Pflichtaufgabe 1:
Wie viele Entwürfe werden im Text über Tischmanieren angekündigt?
Pflichtaufgabe 2:
Schreib aus dem Text über Tischmanieren alles von „Wir plädieren für“ bis hinunter zu „ist ein Einwegprodukt.“ wortgetreu ab.
Pflichtaufgabe 3:
Führe den Text über Tischmanieren nach seinem letzten Satz weiter.

Benimm Dich!
Diplom Anna Bormann & Selma Serman, Universität der Künste Berlin
Es geht um die Manieren am Esstisch. Gegen manierliches
Benehmen ist nichts einzuwenden - solange es
dazu dient, seinen Mitmenschen rücksichtsvoll zu
begegnen. Wenn sich alle gemäß gewisser Standards
verhalten, werden Reibungspunkte vermindert und das
Miteinander wird vereinfacht. Manieren fungieren als
sozialer Vermittler und Verständigungscode.
Aber wie bei vielen Dingen gilt es, das richtige Maß zu
halten. Striktes Befolgen der gültigen Tischetikette ist
kein Garant für einen unterhaltsamen und geselligen
Abend. Durch die vielen Regeln und Vorschriften fühlt
sich so mancher eingeengt und befangen, so dass er
das Ereignis leider nicht richtig genießen kann. Dem
wollen wir Abhilfe schaffen.
Vor allem die Ursprünge und die Geschichte der heutigen
Tischetikette haben uns inspiriert. Jeder der folgenden fünf Entwürfe ist
mit einer aus Kindertagen bekannten Grundregel des guten Benehmens betitelt und interpretiert sie mit
einem Augenzwinkern. So sollen Zwänge vermindert
und Bewusstsein und Verhalten an der gemeinsamen
Tafel verändert werden, ohne die Anwesenden zu brüskieren.
Wir plädieren für mehr Menschlichkeit und
Genuss beim Essen - Dinge, die durch übermäßige
Formalität leicht in Vergessenheit geraten.
© Anna Bormann & Selma Serman 2005
Klecker nicht!
Tischdecke
Diplom Anna Bormann & Selma Serman, UdK Berlin
Eine festliche Tafel ziert meist eine Tischdecke, traditionell
weißer Damast. Wie peinlich ist es, wenn man an
so einer Tafel sein Weinglas umschüttet und die ganze
schöne Tischdecke mit einem riesigen Fleck ruiniert!
Diese Tischdecke aus Zellstoff-Vlies ist ein Einwegprodukt.

Angezeigte Daten:
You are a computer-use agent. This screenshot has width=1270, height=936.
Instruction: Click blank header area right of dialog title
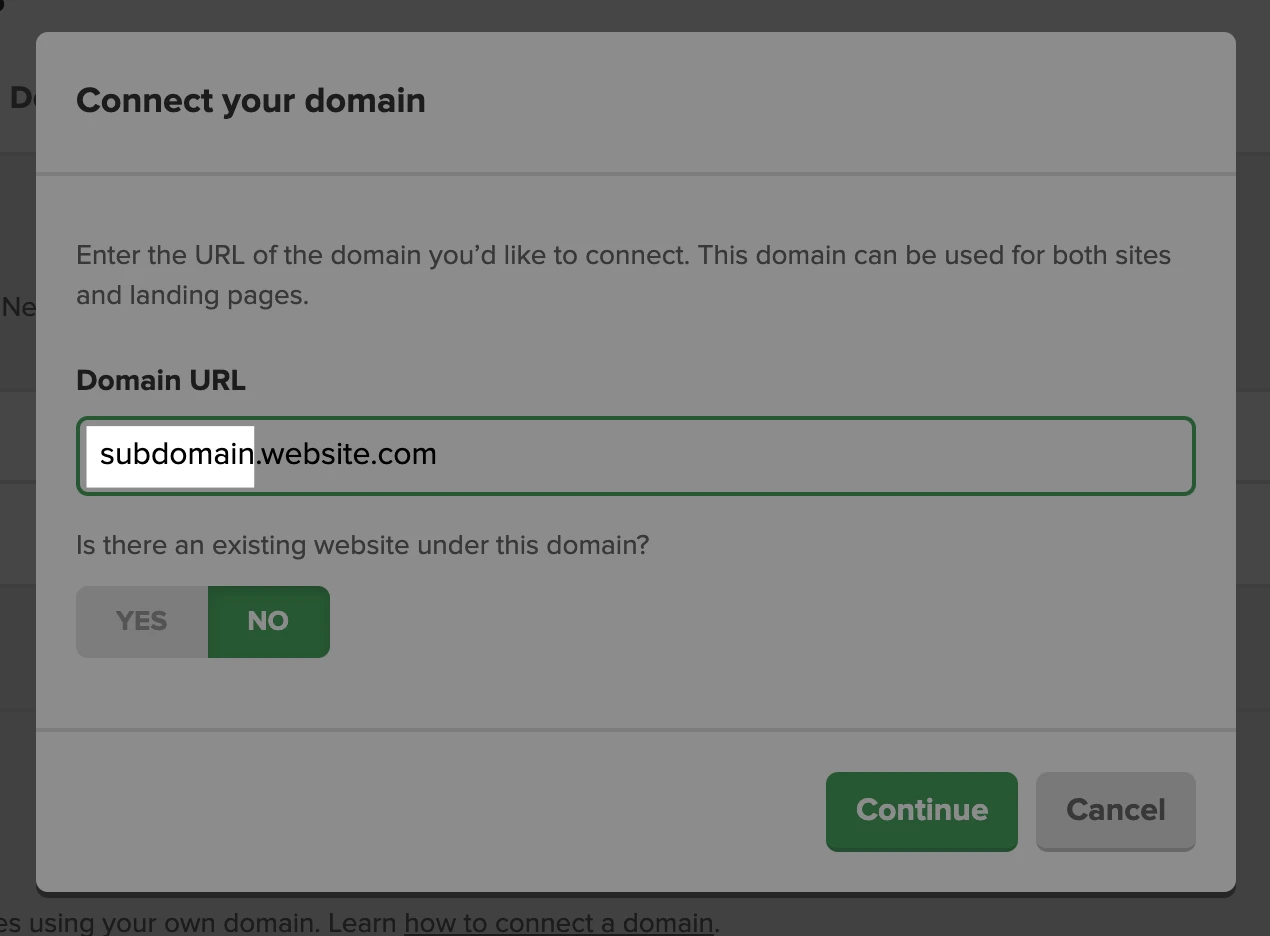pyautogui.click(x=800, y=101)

Richtige Antwort 1:
Fünf Entwürfe.

Richtige Antwort 2:
Wir plädieren für mehr Menschlichkeit und
Genuss beim Essen - Dinge, die durch übermäßige
Formalität leicht in Vergessenheit geraten.
© Anna Bormann & Selma Serman 2005
Klecker nicht!
Tischdecke
Diplom Anna Bormann & Selma Serman, UdK Berlin
Eine festliche Tafel ziert meist eine Tischdecke, traditionell
weißer Damast. Wie peinlich ist es, wenn man an
so einer Tafel sein Weinglas umschüttet und die ganze
schöne Tischdecke mit einem riesigen Fleck ruiniert!
Diese Tischdecke aus Zellstoff-Vlies ist ein Einwegprodukt.

Richtige Antwort 3:
Weißer Siebdruck auf weißem Vlies ergibt eine
Damast-Optik: Der Druck ist je nach Lichteinfall mehr
oder weniger deutlich sichtbar. Der Rapport, der sich an
klassische Damastmuster anlehnt, setzt sich aus kleinen
Würstchen zusammen.
Der Entwurf verwandelt die Peinlichkeit eines umgestoßenen
Rotweinglases oder verschütteter Bratensoße in
einen Moment der Überraschung: Das Papier färbt sich
in der Fleckfarbe ein, der Druck bleibt weiß und das
Muster wird deutlich sichtbar. Die Aufmerksamkeit der
Anwesenden wird vom Unglücksraben auf die Tischdecke
gelenkt. Der Verursacher kann sich nach dem
ersten Schrecken also schnell wieder entspannen und
muß sich keine Gedanken über die Reinigung des
Tuches machen. Kleckern ist erlaubt!
Material: Zellstoff-Vlies, Siebdruck
© Anna Bormann & Selma Serman 2005
Iss auf!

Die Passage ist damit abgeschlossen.